Summary: Amidst news of serious moral and financial problems at Yahoo, a lawsuit exposes a potential problem with its employee evaluation system.

A former male Yahoo employee is challenging CEO Marissa Mayer’s management, The New York Times reports. Last Monday, former Yahoo editor Gregory Anderson filed a federal lawsuit that alleges Yahoo conducted illegal mass layoffs due to its performance evaluation system.

Marissa Meyer. Photo courtesy of Twitter.

The quarterly performance review was one of Mayer’s flagship initiatives. Every quarter, employees are rated from 1 to 5, and those who have low ratings face the chopping block. Since 2012, the review system has been used to fire hundreds.

Now one fired employee is fighting back. Anderson, who edited content for the website until he was fired in November 2014, is challenging the review system. He says it violates federal and California laws that govern mass layoffs. In his suit, he said he was fired not because of his performance, but because he complained about the performance system.
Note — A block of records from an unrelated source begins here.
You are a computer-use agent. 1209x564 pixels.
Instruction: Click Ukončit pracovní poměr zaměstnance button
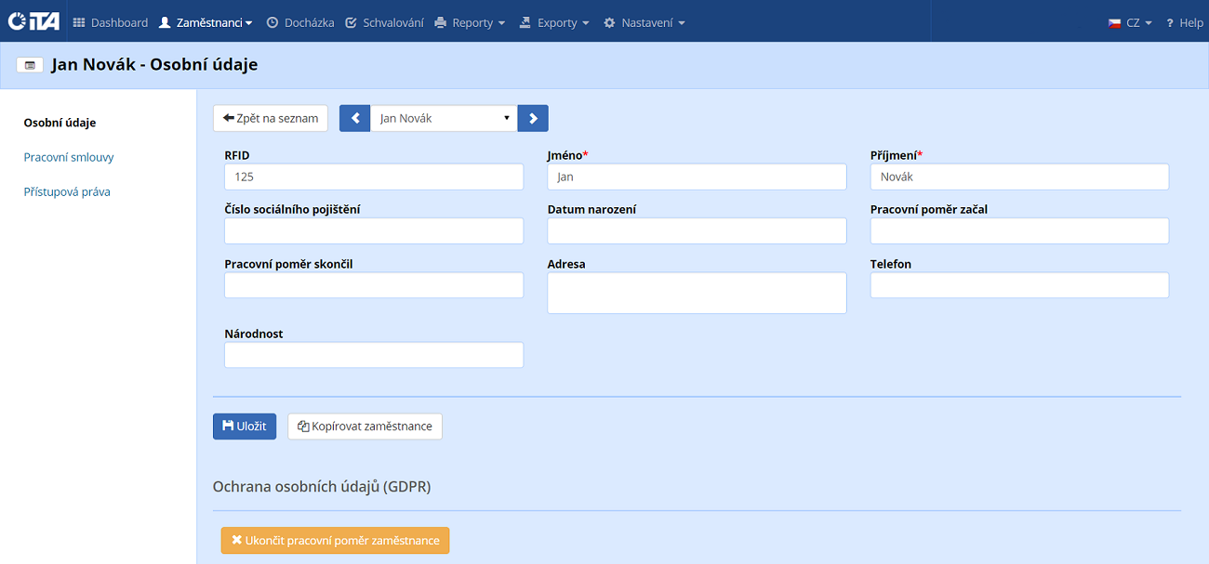[x=335, y=540]
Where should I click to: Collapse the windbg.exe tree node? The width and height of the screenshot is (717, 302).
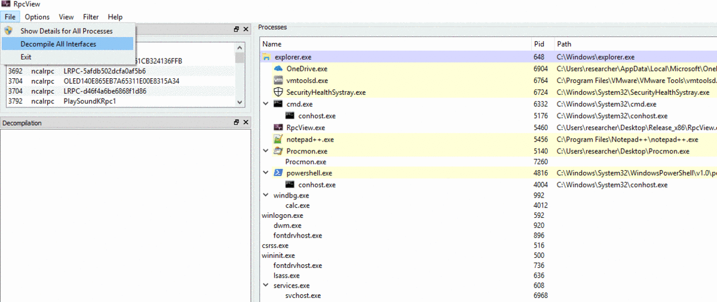point(266,195)
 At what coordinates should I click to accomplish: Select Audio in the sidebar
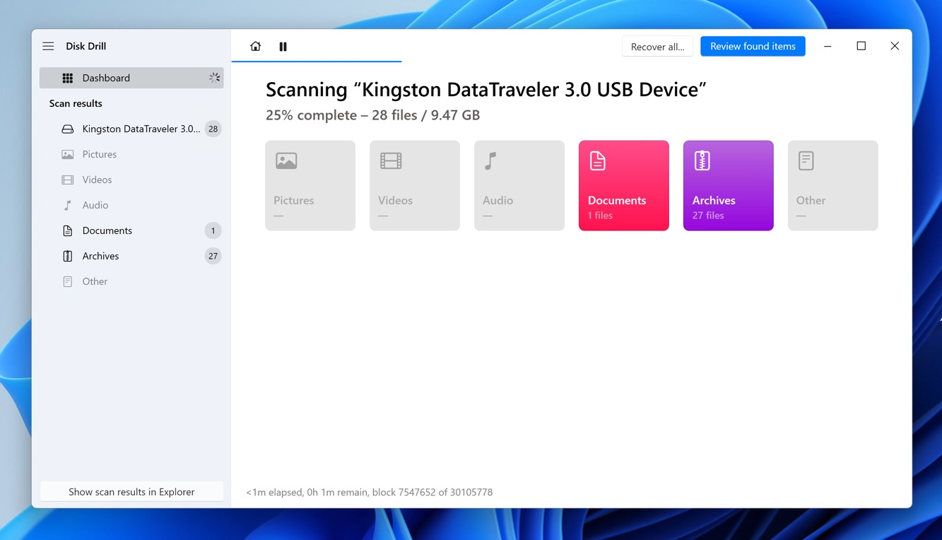(x=95, y=205)
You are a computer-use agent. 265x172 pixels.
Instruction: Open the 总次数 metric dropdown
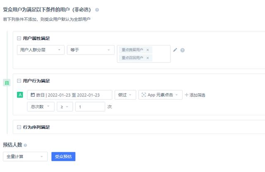40,107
Anderson says managers manipulated reviews in order to fire people. He said that he saw 600 employees fired, something he said was equated to an illegal mass layoff. According to The New York Times, California defines a layoff as the termination of 50 or more employees in a span of 30 days. In the state, employers are required to give employees 60 days notice. A federal law called the Worker Adjustment and Retraining Notification Act requires advance notice when there is a layoff of 500 employees or more.

Anderson says employees were not given advance notice, and after his termination in 2014, Yahoo fired 1,100 employees because of poor performance reviews. He alleges that the system, called Q.P.R., was unfair. For instance, some managers had to give low scores to employees, regardless of performance, because they had to make a quota. Ratings could also be changed by higher-ups who may not have any direct relationship with the employee. Additionally, employees were not told their rating or given a means to appeal.
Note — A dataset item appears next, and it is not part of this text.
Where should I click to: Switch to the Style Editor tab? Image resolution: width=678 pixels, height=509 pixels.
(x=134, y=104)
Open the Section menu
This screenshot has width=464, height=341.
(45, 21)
The reviews idea was introduced by consulting service, McKinsey & Company; and similar systems have been adopted by corporations such as Amazon. However, critics of employee evaluations say that they negatively affect morale and productivity. Microsoft, for instance, does not do employee evaluations.

If Anderson wins his lawsuit, Yahoo would be required to pay each employee $500 a day plus their day rate and benefits for each day of advance notice that they did not receive.

In a statement, Yahoo defended its review system, essentially saying it lets the company know who to give more opportunities to and who to transition out. It also said that Anderson’s claim has no merit and that he had tried previously tried to settle with them for $5 million before he filed his lawsuit.

In addition to the layoff allegation, Anderson says he was discriminated against for being a man.

The lawsuit comes at a low point for Yahoo when more than one third of its employees have voluntarily and involuntarily left over the past year. In addition to morale problems, the company has also been on a financial decline. Today at a press conference, Mayer announced a plan to cut Yahoo’s workforce by 15%, and Mashable predicts that after years of trying to save the brand, she may finally sell it.